======== RECORDS FOR PROCESSING
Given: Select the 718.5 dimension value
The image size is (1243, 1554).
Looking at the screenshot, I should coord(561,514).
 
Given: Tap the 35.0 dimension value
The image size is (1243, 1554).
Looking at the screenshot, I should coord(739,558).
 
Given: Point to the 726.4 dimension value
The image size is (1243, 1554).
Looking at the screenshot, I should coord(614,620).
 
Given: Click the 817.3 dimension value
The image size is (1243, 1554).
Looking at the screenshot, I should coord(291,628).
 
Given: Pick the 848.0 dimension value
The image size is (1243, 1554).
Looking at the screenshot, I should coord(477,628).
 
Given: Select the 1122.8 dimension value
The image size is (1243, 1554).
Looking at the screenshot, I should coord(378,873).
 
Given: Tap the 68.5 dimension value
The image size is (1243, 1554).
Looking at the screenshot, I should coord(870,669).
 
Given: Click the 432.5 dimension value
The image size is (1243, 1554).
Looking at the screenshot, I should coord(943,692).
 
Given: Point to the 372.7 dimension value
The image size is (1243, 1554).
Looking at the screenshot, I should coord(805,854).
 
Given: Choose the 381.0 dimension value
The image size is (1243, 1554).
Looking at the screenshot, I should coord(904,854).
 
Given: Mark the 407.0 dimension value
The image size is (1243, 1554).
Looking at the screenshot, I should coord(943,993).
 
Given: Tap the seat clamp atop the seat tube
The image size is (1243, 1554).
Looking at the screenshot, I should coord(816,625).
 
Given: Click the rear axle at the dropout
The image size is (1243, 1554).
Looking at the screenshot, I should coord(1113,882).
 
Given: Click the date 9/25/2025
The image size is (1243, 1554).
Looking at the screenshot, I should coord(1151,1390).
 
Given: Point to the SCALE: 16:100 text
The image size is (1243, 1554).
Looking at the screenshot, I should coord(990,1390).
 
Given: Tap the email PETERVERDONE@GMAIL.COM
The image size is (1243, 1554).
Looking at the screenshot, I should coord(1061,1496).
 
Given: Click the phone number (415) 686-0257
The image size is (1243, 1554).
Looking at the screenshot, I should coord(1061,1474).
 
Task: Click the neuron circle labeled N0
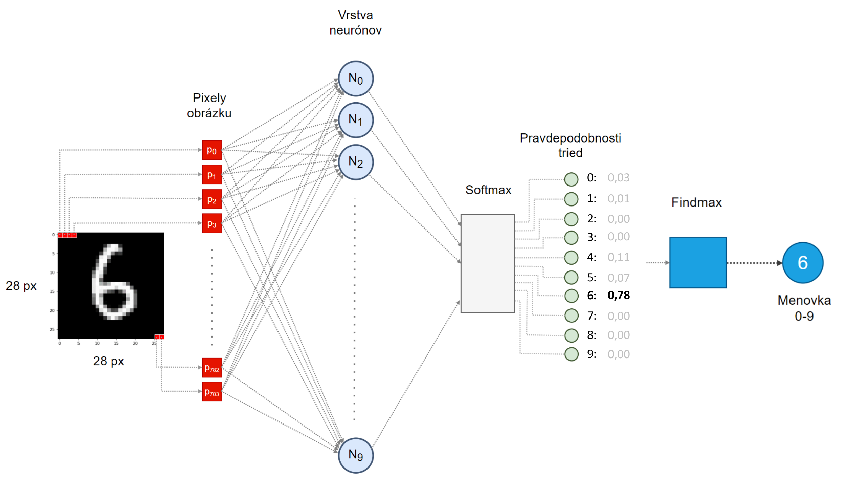[x=356, y=79]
================
*WHAT THE EXERCISE ASKS*: Reproduce the listing with "dimension value" swapped for "measurement" throughout, keeping everything else the same. Leave the pictures out of your answer.

*SOLUTION TO THE PROBLEM*:
Given: Select the 718.5 measurement
The image size is (1243, 1554).
Looking at the screenshot, I should coord(561,514).
 
Given: Tap the 35.0 measurement
The image size is (1243, 1554).
Looking at the screenshot, I should coord(739,558).
 
Given: Point to the 726.4 measurement
The image size is (1243, 1554).
Looking at the screenshot, I should coord(614,620).
 
Given: Click the 817.3 measurement
The image size is (1243, 1554).
Looking at the screenshot, I should coord(291,628).
 
Given: Pick the 848.0 measurement
The image size is (1243, 1554).
Looking at the screenshot, I should coord(477,628).
 
Given: Select the 1122.8 measurement
The image size is (1243, 1554).
Looking at the screenshot, I should coord(378,873).
 
Given: Tap the 68.5 measurement
The image size is (1243, 1554).
Looking at the screenshot, I should coord(870,669).
 
Given: Click the 432.5 measurement
The image size is (1243, 1554).
Looking at the screenshot, I should coord(943,692).
 
Given: Point to the 372.7 measurement
The image size is (1243, 1554).
Looking at the screenshot, I should coord(805,854).
 
Given: Choose the 381.0 measurement
The image size is (1243, 1554).
Looking at the screenshot, I should coord(904,854).
 
Given: Mark the 407.0 measurement
The image size is (1243, 1554).
Looking at the screenshot, I should coord(943,993).
 
Given: Tap the seat clamp atop the seat tube
The image size is (1243, 1554).
Looking at the screenshot, I should coord(816,625).
 
Given: Click the rear axle at the dropout
The image size is (1243, 1554).
Looking at the screenshot, I should coord(1113,882).
 
Given: Click the date 9/25/2025
The image size is (1243, 1554).
Looking at the screenshot, I should coord(1151,1390).
 
Given: Point to the SCALE: 16:100 text
The image size is (1243, 1554).
Looking at the screenshot, I should coord(990,1390).
 
Given: Tap the email PETERVERDONE@GMAIL.COM
The image size is (1243, 1554).
Looking at the screenshot, I should coord(1061,1496).
 
Given: Click the phone number (415) 686-0257
The image size is (1243, 1554).
Looking at the screenshot, I should coord(1061,1474).
 
Task: Click the neuron circle labeled N0
[x=356, y=79]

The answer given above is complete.